Case in Point: Kettering Health 

On May 20, 2025, Kettering Health, a healthcare network based in Ohio with 14 facilities, became the victim of a major ransomware attack by a group known as Interlock. Within minutes, critical digital systems collapsed, including electronic health records (EHR), internal communications, and the patient portal. Surgeries were canceled, appointments were postponed, and staff had to revert to manual operations: pen and paper.

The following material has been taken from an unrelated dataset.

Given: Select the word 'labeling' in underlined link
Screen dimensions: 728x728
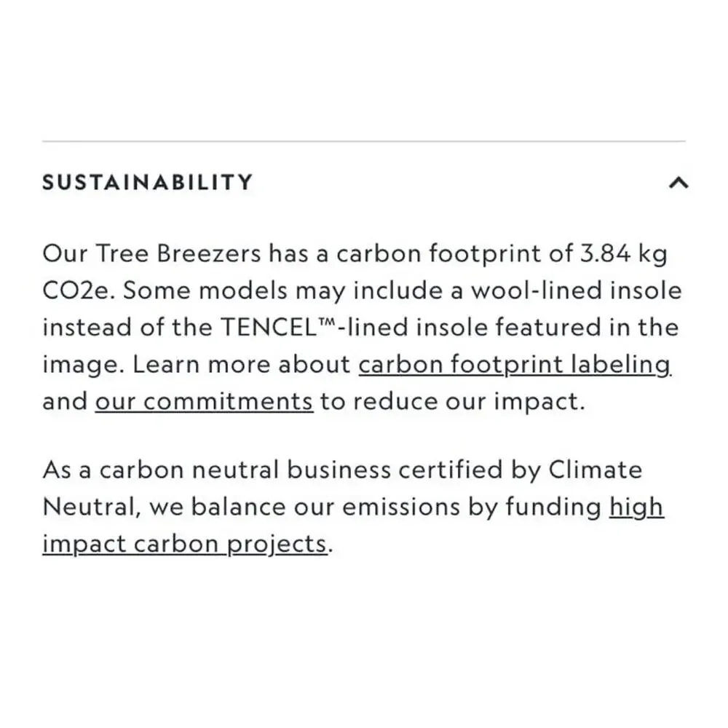Looking at the screenshot, I should point(621,365).
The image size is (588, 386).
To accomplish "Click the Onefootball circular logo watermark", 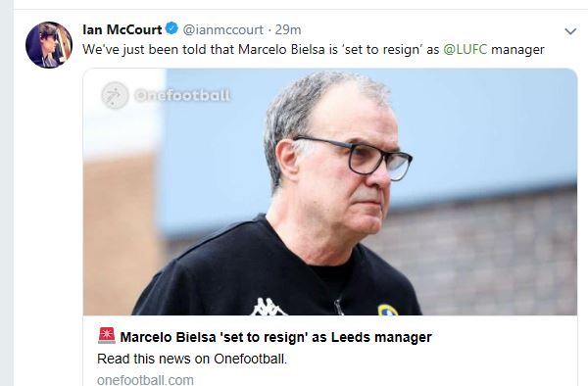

At the same time, the attackers stole approximately 941 gigabytes of highly sensitive data, including patient records, identification documents, financial data, insurance information, and even staff credentials. Only after nearly three weeks of intense recovery efforts did key services begin to return to functionality, thanks to the mobilization of IT specialists and emergency support teams.

 

The Bigger Picture: A Sector Under Siege

The Kettering case is not an isolated event. In April 2025 alone, US healthcare institutions reported 66 major data breaches (each involving more than 500 patient records), compared to 56 the previous month. The number of affected patients skyrocketed from 2.7 million in March to 12.9 million in April, a 371% increase.

Among the most notable incidents were a breach at Yale New Haven Health, where 5.5 million patient records were exposed, and an accidental leak by Blue Shield of California, in which 4.7 million records were compromised due to the improper use of a third-party tracking tool on its website.

The underlying vulnerabilities are well known: unauthorized access via weak network points, unsecured third-party tools, human error by staff with excessive permissions, and delayed breach reporting that hampers effective response and containment.

The Cost of Exposure

Beyond the disruption to operations and the loss of public confidence, the financial toll is staggering. While most institutions remain silent about ransom payments and recovery budgets, conservative estimates suggest that a single large-scale cyberattack can cost tens of millions of dollars. These expenses stem from system recovery, legal liabilities, patient notification efforts, and rebuilding cybersecurity infrastructure.

Conclusions – and a Clear Warning

The message is clear: Despite technological advancements, healthcare systems remain highly vulnerable to cyber threats. The medical sector — already burdened by staff shortages, high demand, and limited resources — must now rapidly evolve its digital defense posture.

The challenge is not merely technical, it is managerial, cultural, and regulatory. What’s needed is comprehensive staff training, robust identity and access management, secure data backups, and the implementation of fast, transparent, and coordinated incident response policies.

These attacks are no longer a question of “if,” but “when.” In healthcare, every second counts, and when digital systems go down, lives may be on the line.